Hinrich back to his old self on defense 



> Bulls guard Kirk Hinrich turned in one of his signature defensive performances Friday at Seattle, forcing Sonics top scorer Ray Allen into a miserable 9-for-28 shooting night.
> 
> A week earlier, Miami star Dwyane Wade went 8-for-24 from the field against Hinrich’s defense. Saturday in Portland, Hinrich forced a miss from rookie Brandon Roy that could have tied the score with 13 seconds left.
> 
> ...


----------



## King Joseus (May 26, 2003)

After some jerseyless games, I'm back with Sir Thabo.

Bulls 97
Jazz 96


----------



## Bullsky (Jun 11, 2006)

This would be a BIG road win for the Bulls. Lets hope they can pull it out.


----------



## mizenkay (Dec 29, 2003)

nocioni OUT due to foot injury. and he could be out for a while, like until after the ASB!!!

but fear not, faithful fans... vicktor says "I'm ready!"





> SALT LAKE CITY -- Andres Nocioni will miss Monday night's game against Utah because of plantar fasciitis in his right foot.
> 
> The valuable forward underwent a magnetic resonance imaging test on Monday to determine if the injury is a tear.

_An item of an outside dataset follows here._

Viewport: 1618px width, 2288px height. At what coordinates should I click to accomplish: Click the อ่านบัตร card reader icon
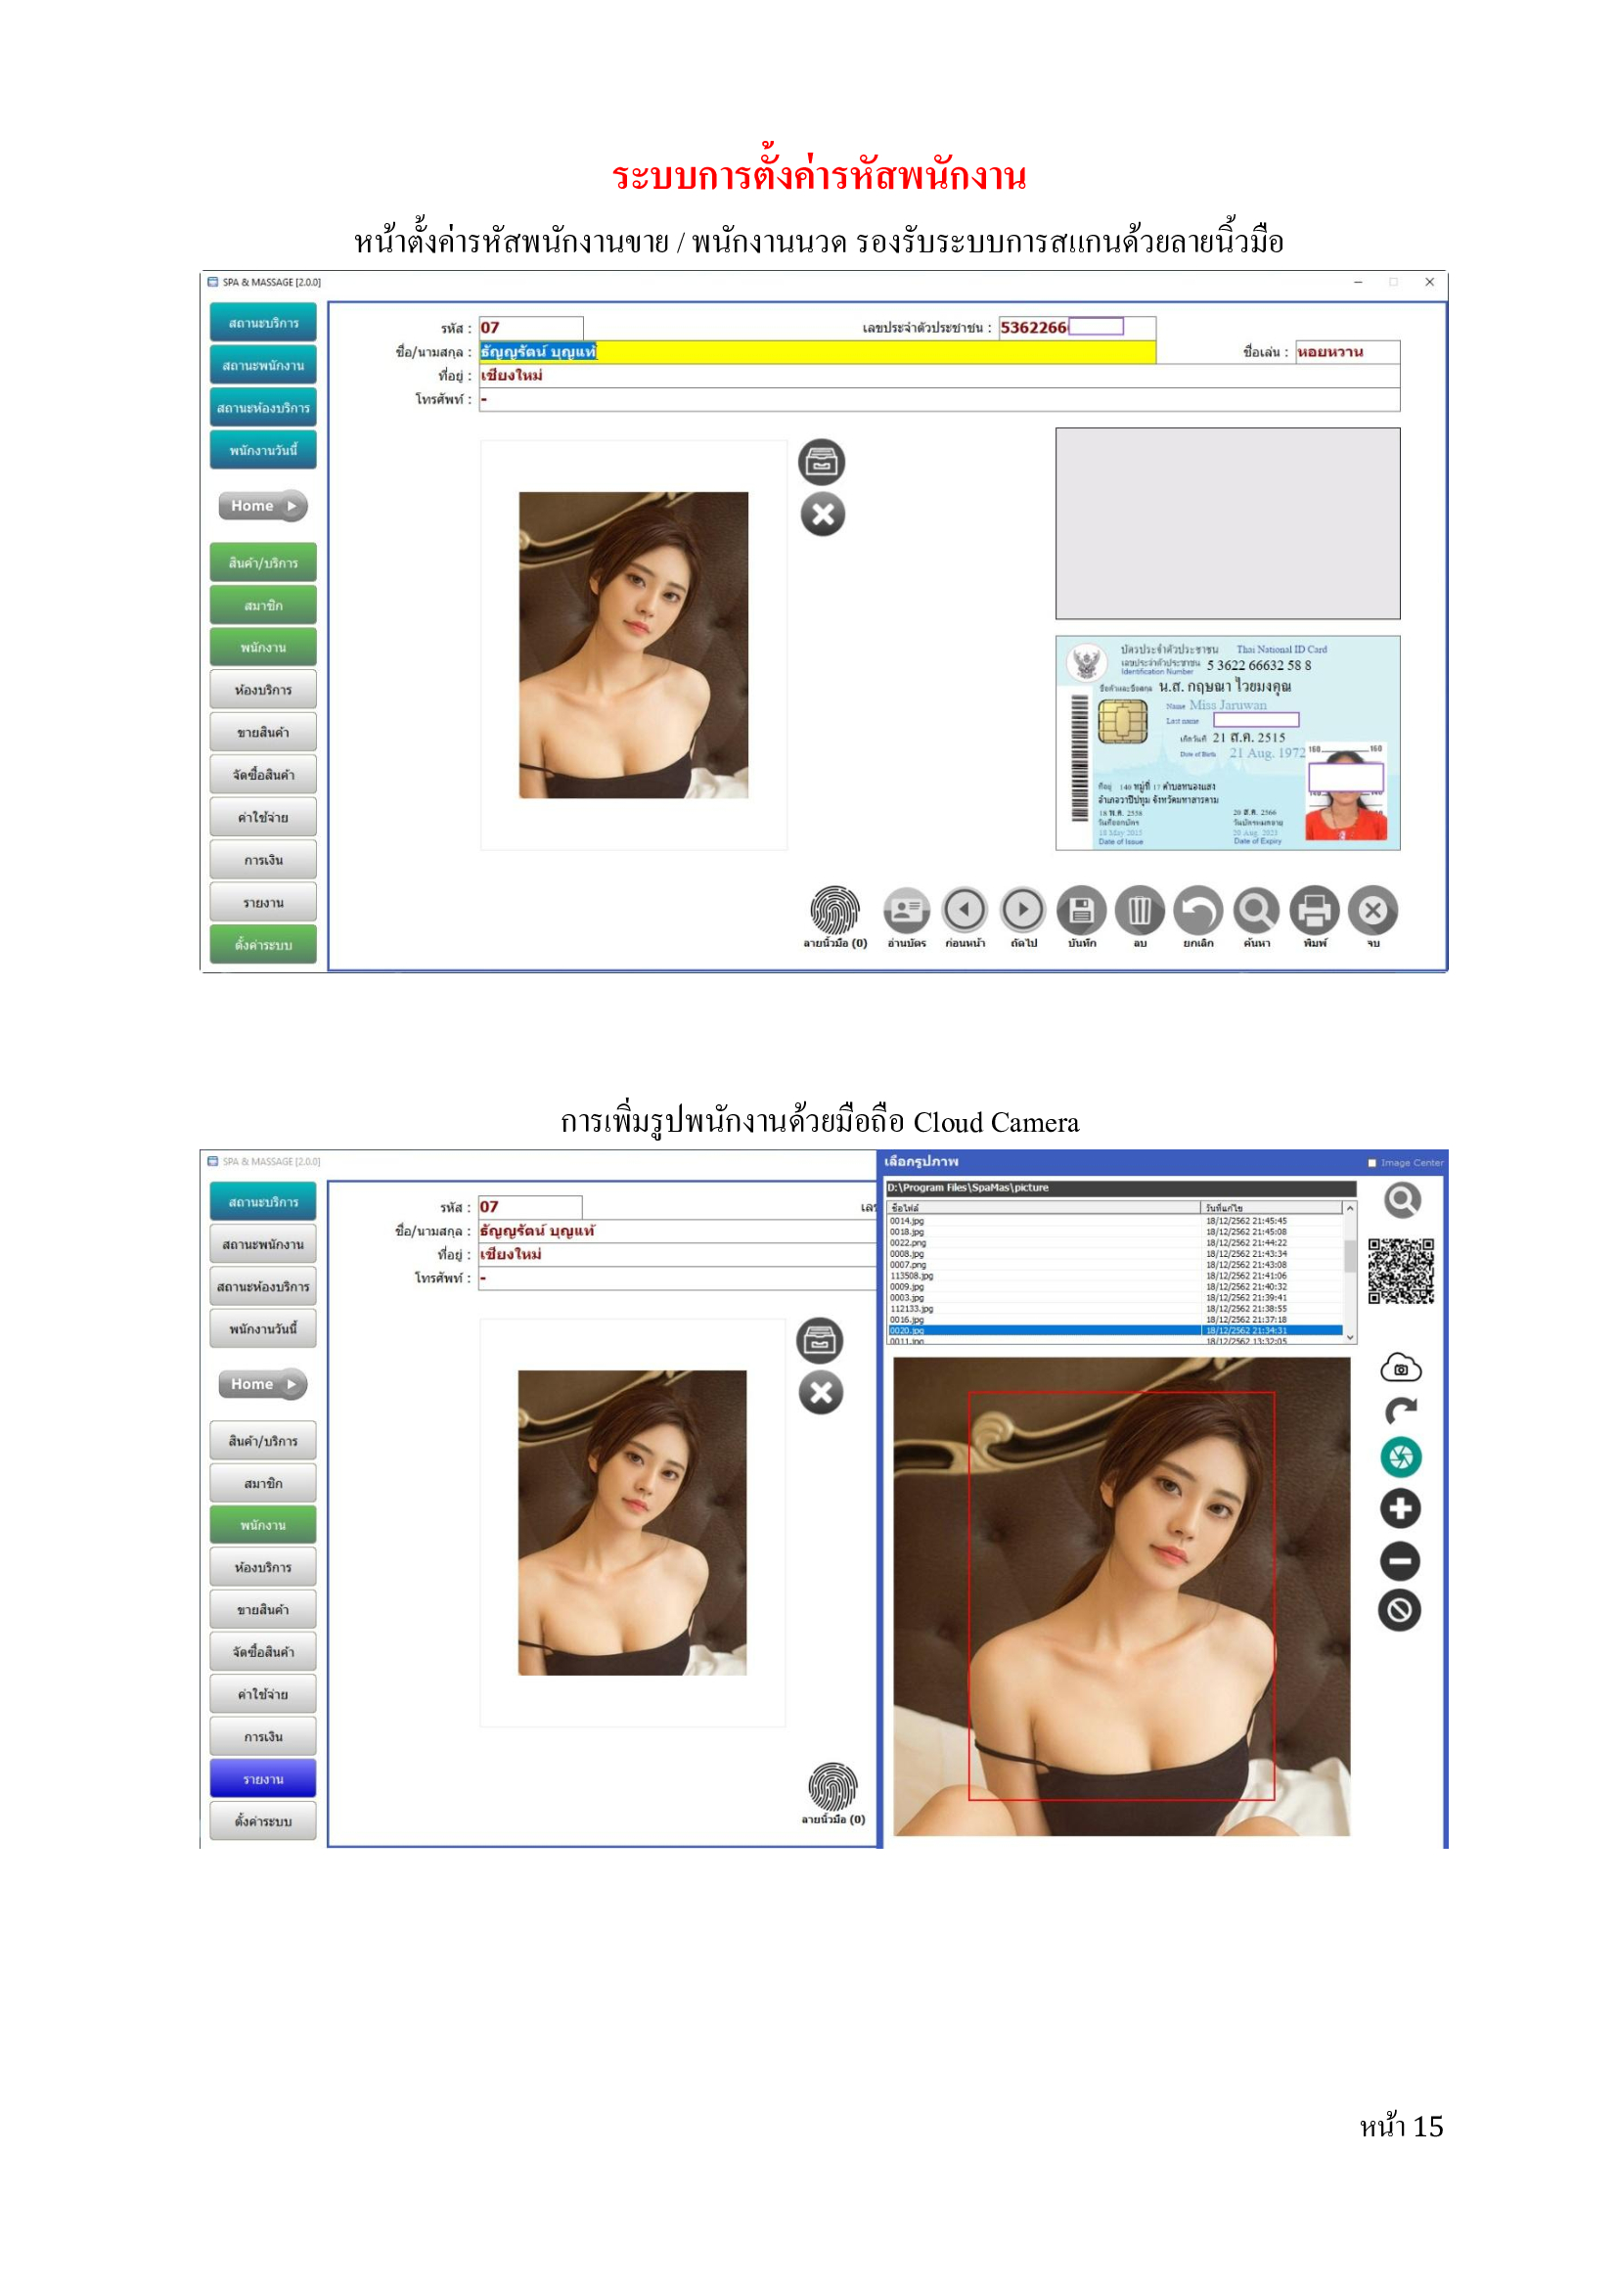[906, 911]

He missed the Bulls' morning shootaround.
> 
> ...





http://chicagosports.chicagotribune...ocioni,1,6493027.story?coll=cs-home-headlines


----------



## ChiBron (Jun 24, 2002)

Noce's injury is a huge blow given how bad the Bulls have looked on offense lately. We're now basically left with only 3 players who can put the ball in the basket. That sucks. 

Tonight's game could get ugly real quick. Beating Utah on the road was out of our league to begin with and Noce's absence solidifies a blowout.

Jazz 104
Bulls 84


----------



## eymang (Dec 15, 2006)

Bulls step the D up and win


----------



## Orange Julius Irving (Jun 28, 2004)

For the most part Bulls seem to play to the level of competition.

I think Bulls can play well and win this one. 

Wasn't Khyrapa in Portland and played allot against Utah? As ridiculous as it sounds it may be the edge we need:lol:


----------



## WestHighHawk (Jun 28, 2003)

Bummer news about Noc. And to think today's "My Bulls" email was the first in I don't know how long that didn't have any injuries listed. 

All I can say is, "Go Viktor!!!"


----------



## VincentVega (Oct 12, 2003)

Gordon with his 2nd turnover of the quarter. Bad pass right to AK-47 on the fast break. We need to get him shots, not have him lead the offense.

Great tie-up on Fisher just now by Gordon.


----------



## VincentVega (Oct 12, 2003)

There's a Hinrich heckler in the crowd. Good stuff.


----------



## ChiBron (Jun 24, 2002)

It's gonna be pretty damn sad if Gordon's gonna have 2 off nights against this Jazz team that gets lit up by SGs every night.


----------



## VincentVega (Oct 12, 2003)

Matt Harpring, tractor salesman.


----------



## lister333 (May 6, 2003)

ft could be the key to this game!


----------



## Sham (Dec 2, 2002)

LMAO @ Wennington fluffing Araujo's name twice, before Funk condescendingly interjects with a perfectly pronounced, "It is CARLOS, ARROYO".

:clap:


----------



## H.O.V.A. (Jul 13, 2005)

The Jazz give up 32.5 FTA per. Worst in the L. Attack the basket.


----------



## VincentVega (Oct 12, 2003)

These Utah hecklers are a riot. Just talking loads of crap on the Bulls, and they're calling everyone by name, which makes it better.

Gordon with a nice 20' jumper. Hope this gets him going.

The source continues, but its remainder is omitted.